Problem description -
Quote the lines below from the one containing "Enable the Hidden in Game checkbox" to the final line, both ends included; exclude the pictures.

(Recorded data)
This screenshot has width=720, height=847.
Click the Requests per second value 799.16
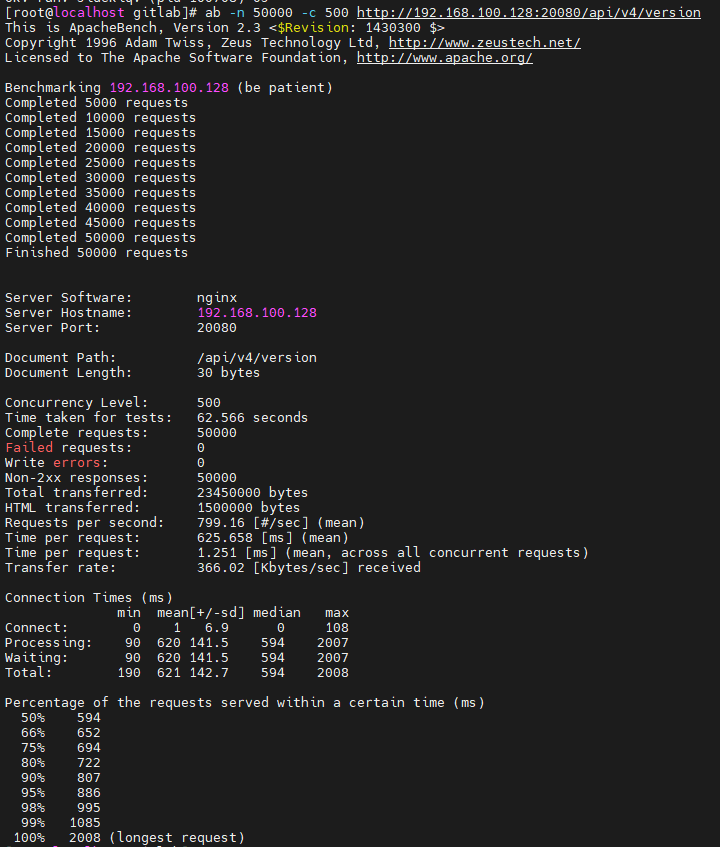pos(221,523)
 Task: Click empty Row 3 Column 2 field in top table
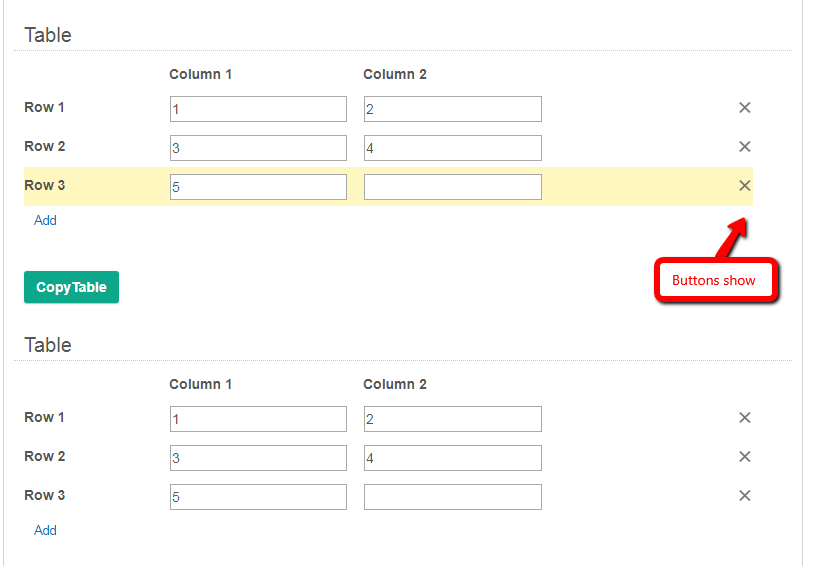(453, 187)
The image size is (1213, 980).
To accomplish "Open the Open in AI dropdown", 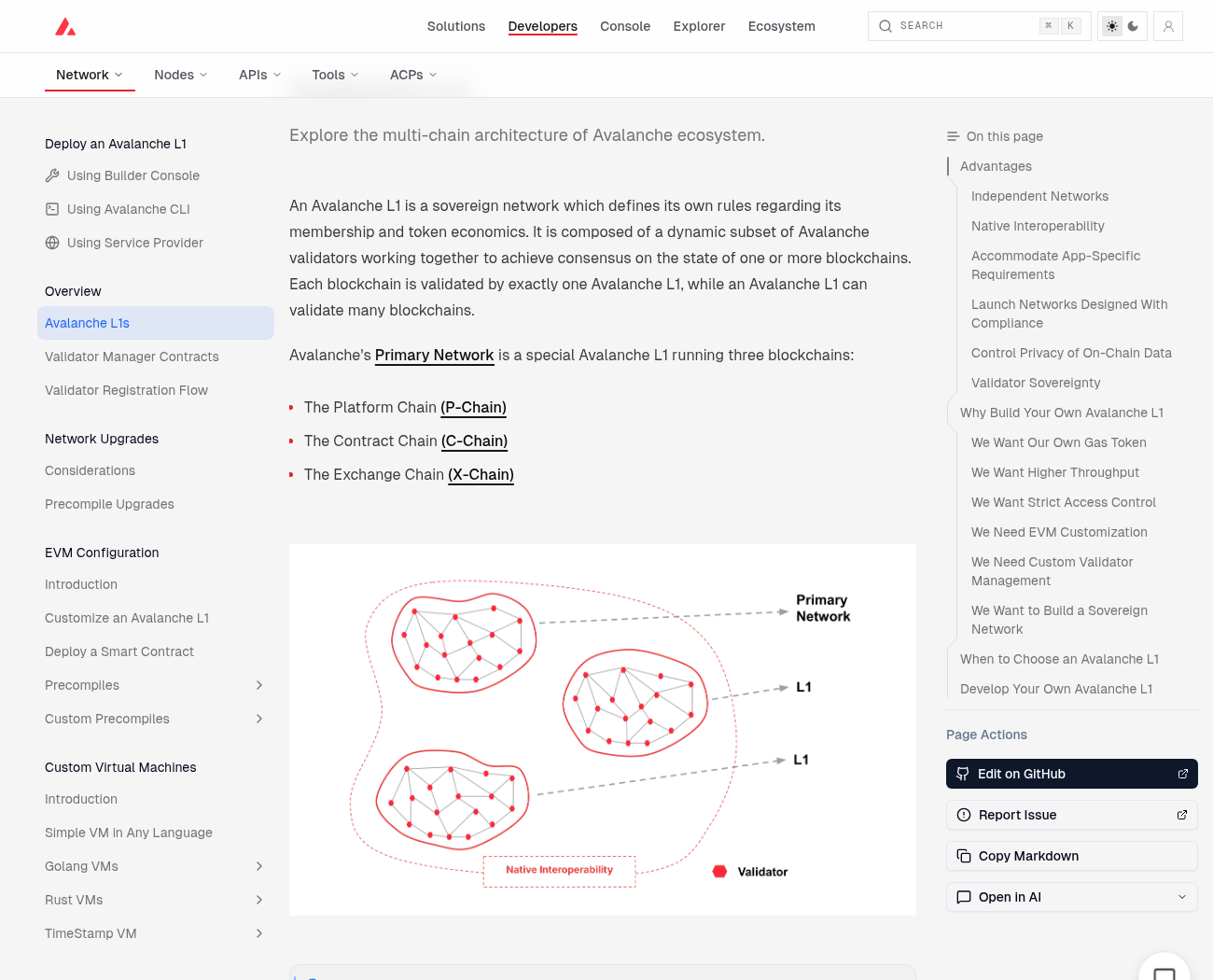I will 1072,897.
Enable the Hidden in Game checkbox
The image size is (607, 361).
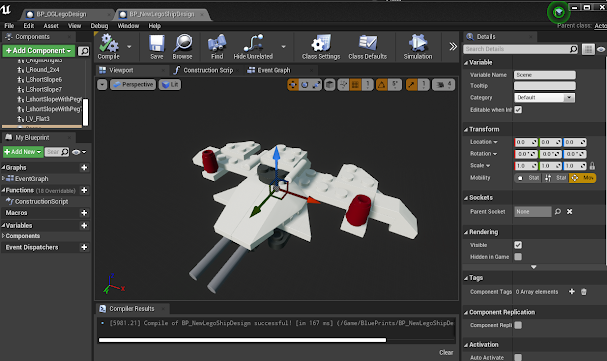pos(518,257)
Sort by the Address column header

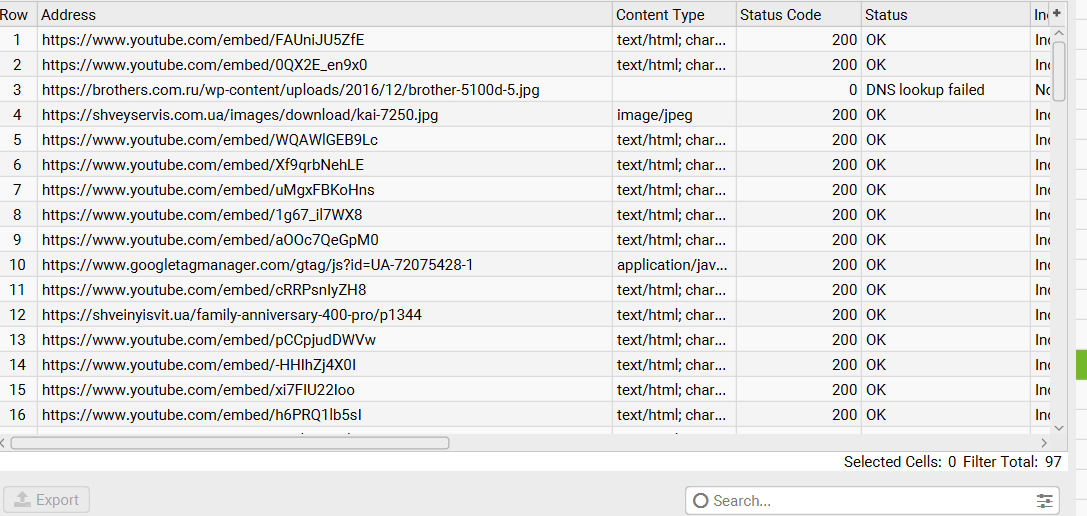tap(320, 14)
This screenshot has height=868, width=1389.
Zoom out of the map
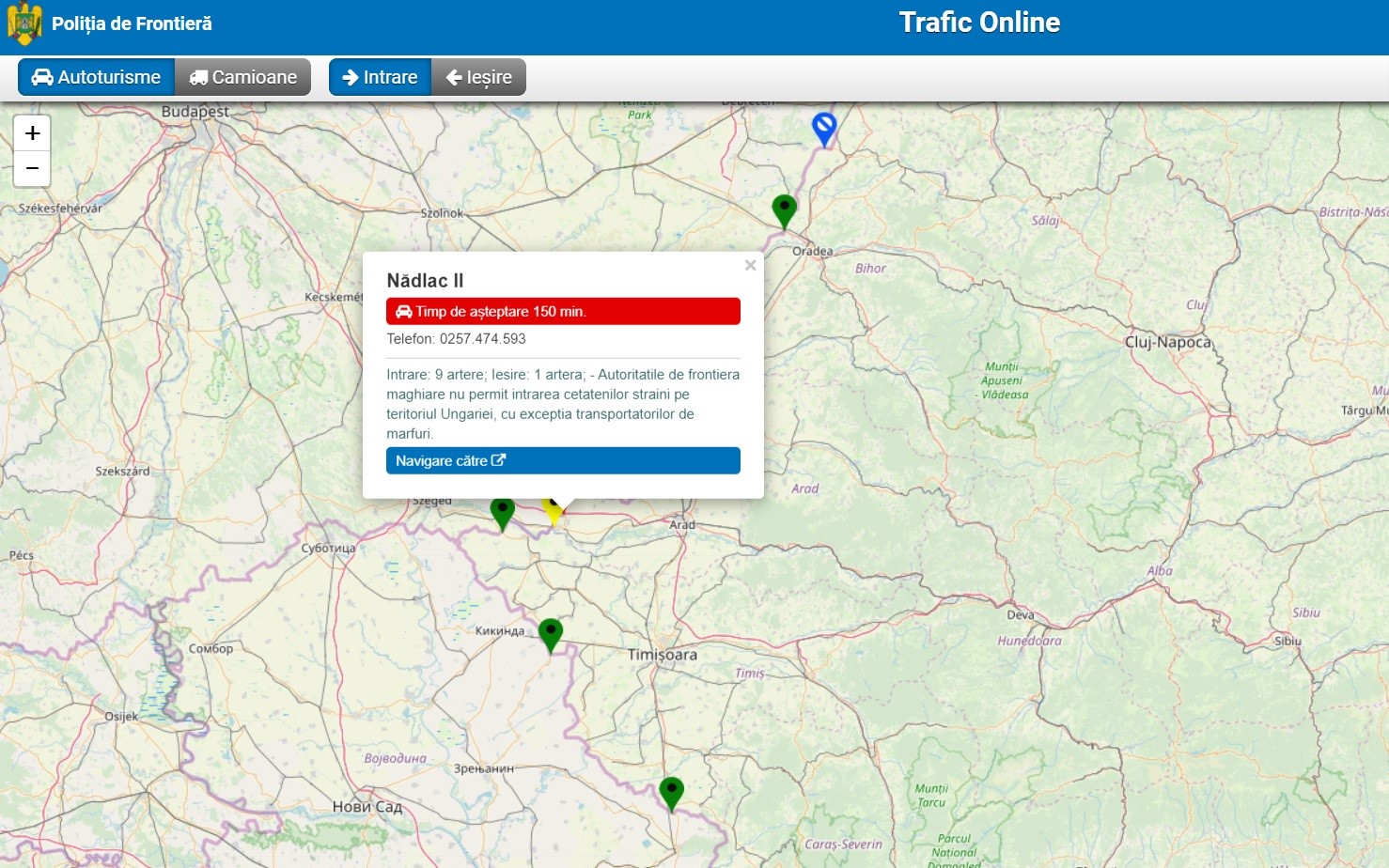tap(32, 169)
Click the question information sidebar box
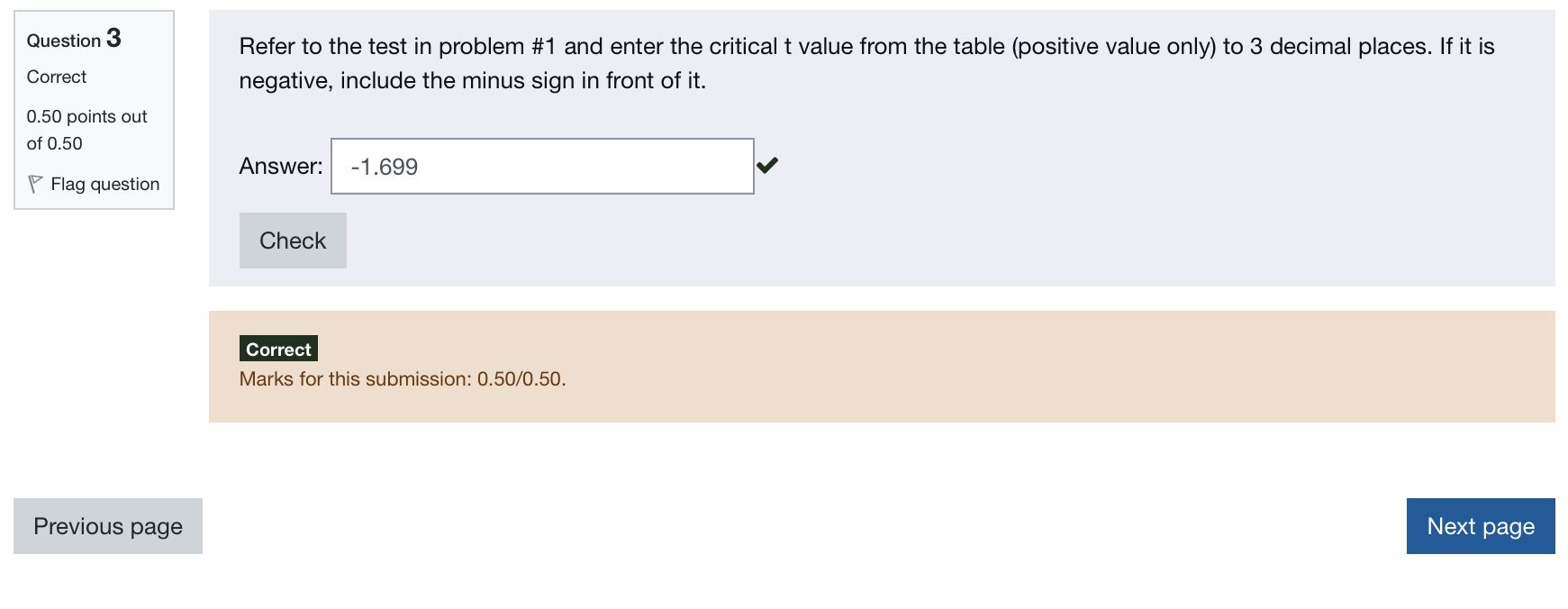1568x609 pixels. pyautogui.click(x=94, y=108)
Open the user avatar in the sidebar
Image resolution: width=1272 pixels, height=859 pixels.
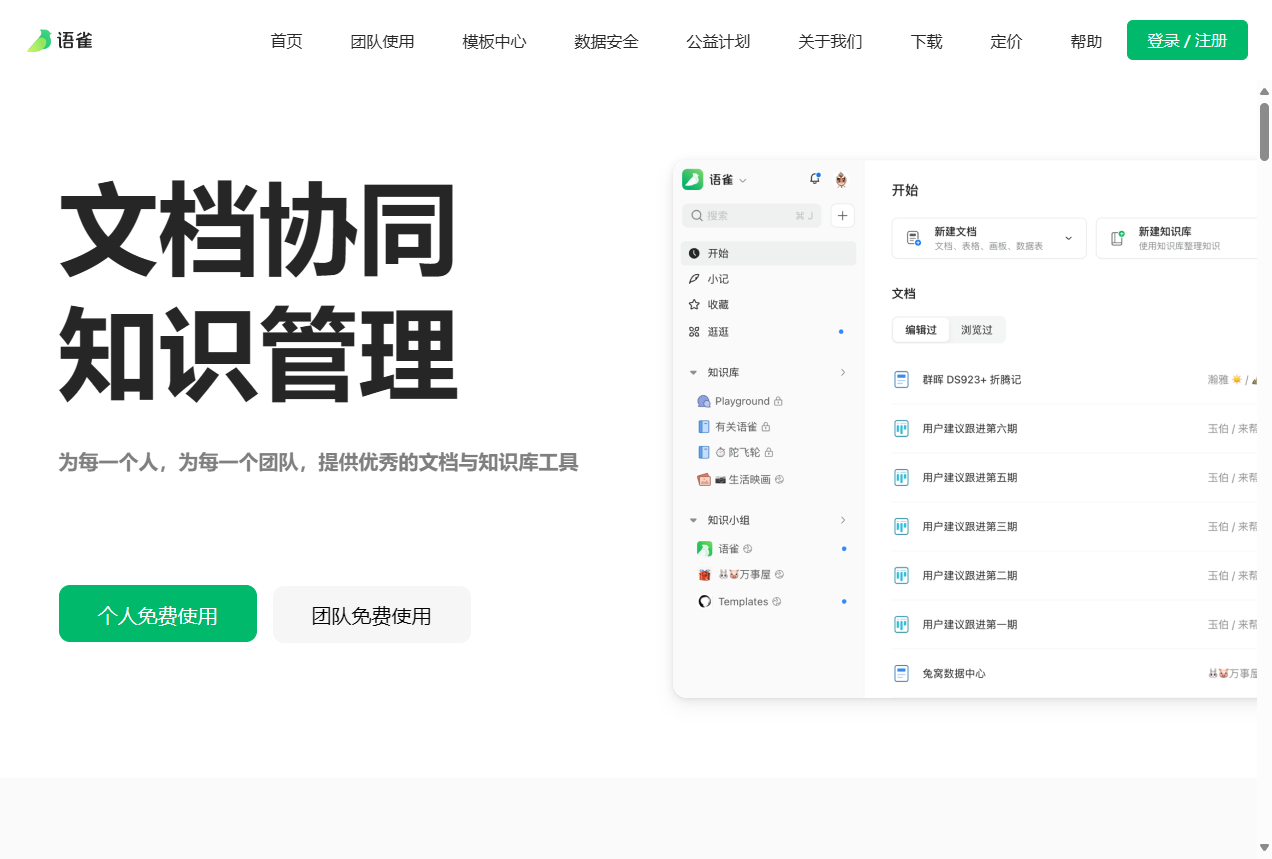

Answer section -
Enable the Hidden in Game checkbox
The image size is (607, 361).
pos(518,257)
Sort by the Address column header

tap(320, 14)
This screenshot has height=868, width=1389.
Zoom out of the map
tap(32, 169)
Click the question information sidebar box
1568x609 pixels. pyautogui.click(x=94, y=108)
Open the user avatar in the sidebar
Image resolution: width=1272 pixels, height=859 pixels.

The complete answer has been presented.